## EXERCISE DIRECTIONS
Copy every entry exactly as it reads and exclude whatever pictures appear.

[Pixel coordinate grounding data]
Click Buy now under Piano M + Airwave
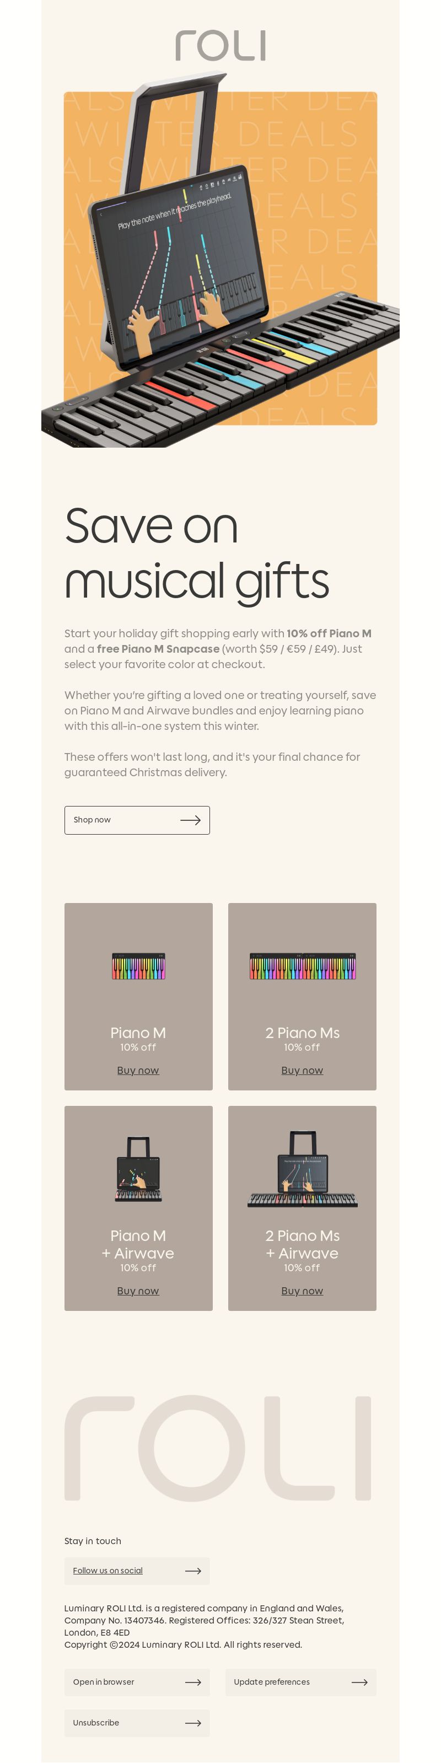441x1763 pixels. click(x=138, y=1290)
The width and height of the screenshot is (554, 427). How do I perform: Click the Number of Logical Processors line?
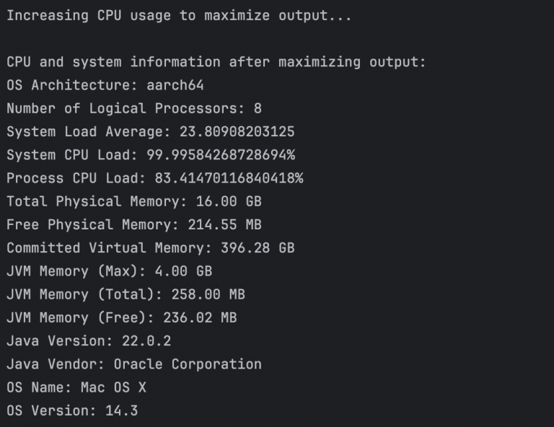point(134,109)
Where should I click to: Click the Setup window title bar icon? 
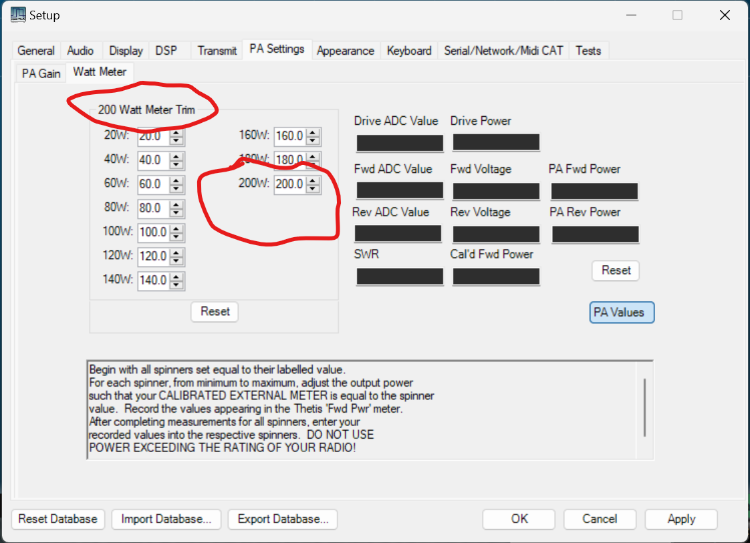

## EXERCISE SOLUTION
Click Buy now under Piano M + Airwave
441x1763 pixels. click(x=138, y=1290)
The width and height of the screenshot is (554, 427). How do I perform: Click the Number of Logical Processors line?
point(134,109)
Where should I click to: Click the Setup window title bar icon? 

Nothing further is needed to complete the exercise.